New York district attorneys will not send to prison any of those accused of looting and vandalizing businesses in Manhattan and the Bronx during protests over the death of George Floyd despite investigations and evidence presented by police, because they are ‘overworked’.

The death in custody of a black man from Minneapolis triggered a series of protests across the country. While some were peaceful demonstrations, many took the opportunity to commit crimes.

New York was no exception where hundreds of violent protesters smashed store windows to loot stores at will, apparently because the police were not only outnumbered but ill-prepared to confront such a crowd of people.

However, police did make several arrests in the Manhattan and Bronx neighborhoods where most of the incidents occurred.

Thanks to security cameras and videos uploaded to social media by the protesters themselves, the New York Police Department (NYPD) collected the necessary evidence – photos, videos and stolen property – to build the cases and present them to the prosecutor’s office for prosecution.

NYPD Deputy Inspector Andrew Arias said, “We had to analyze each case individually and see if, in fact, we could prove the right person had committed the crime.”

However, the long hours of work done by the police did not result in any major convictions.

Of the 485 arrests made between May and June 2020 in Manhattan, 222 of them were dismissed, there were only 73 convictions of lesser charges such as trespassing which does not include incarceration, 40 cases were sent to family court for involving minors and there are 128 open cases.

In the Bronx, 118 arrests were made in the same period, of which 73 cases were dismissed, there were only 19 minor non-imprisonment convictions, and 18 cases remain open.

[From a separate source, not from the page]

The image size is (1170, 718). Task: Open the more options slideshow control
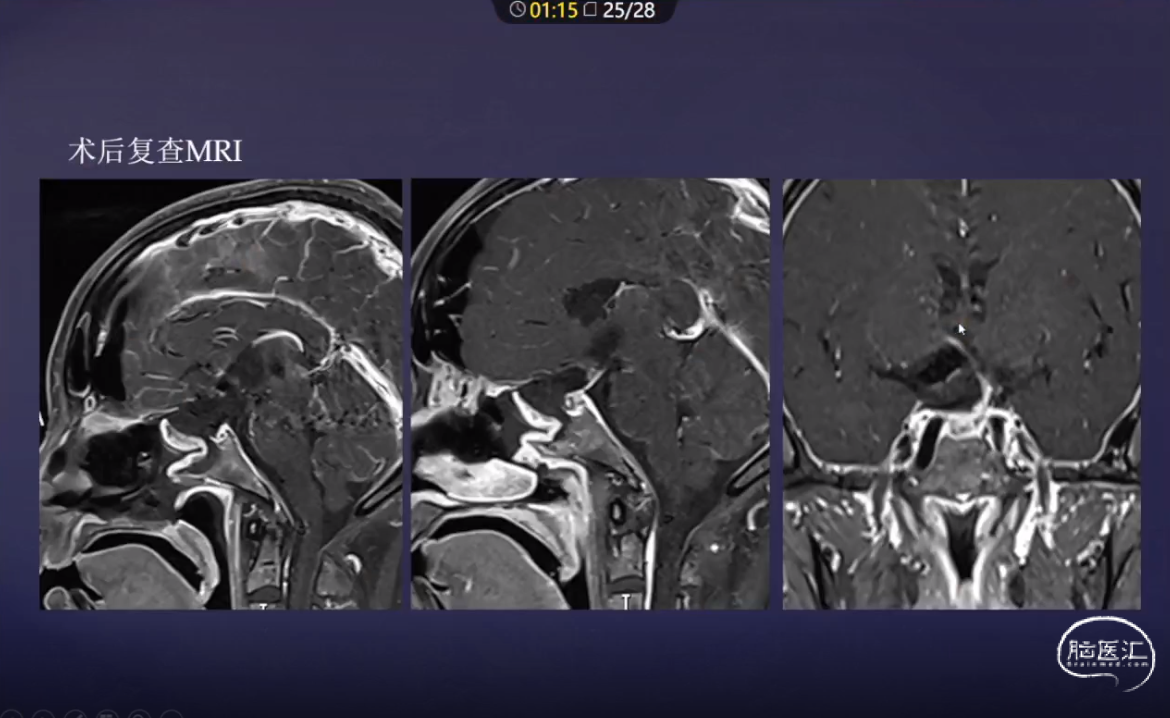(x=172, y=715)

According to sources close to the prosecution, they were unable to convict individuals ‘beyond any reasonable doubt’ because the evidence was insufficient or unclear.

However, a document drafted by Manhattan District Attorney Cyrus Vance Jr. states, ” For many of these commercial burglaries, you will be asked to reduce the initial felony charge to a misdemeanor and to dispose of the case … with an eye towards rehabilitation,” and with a “continued goal to achieve consistency and equitable treatment in these cases.” 

Vance asked his prosecutors to review the defendants’ criminal records and examine whether the police could actually prove that the suspect had caused “any harm to the store” before dropping the cases.

The prosecutor apparently tried to justify his decision to dismiss most of the cases because of the backlog generated during the pandemic court closures.

Vance said there were more than 600 commercial burglary arrests, in addition to more than 3,500 uncharged felony cases waiting for the court system to return to normal operations.

However, according to the British media Daily Mail, Vance’s office has been busy preparing the criminal case against Donald Trump, which is said to focus on allegations of tax, loan and insurance fraud at the Trump Organization.

Trump denied any wrongdoing and accused the DA’s office of yet another political witch hunt.

It is not uncommon for liberal Democrat prosecutors, to opt not to prosecute criminals and instead take the ‘rehabilitation’ stance or to use the ‘equality’ argument.

According to a report by the Daily Caller, many of these prosecutors were able to build their candidacies with funding from George Soros and all have the particularity of using the same ‘soft on crime’ criteria and seeking to redefine criminal law away from punishing ‘lesser crimes’.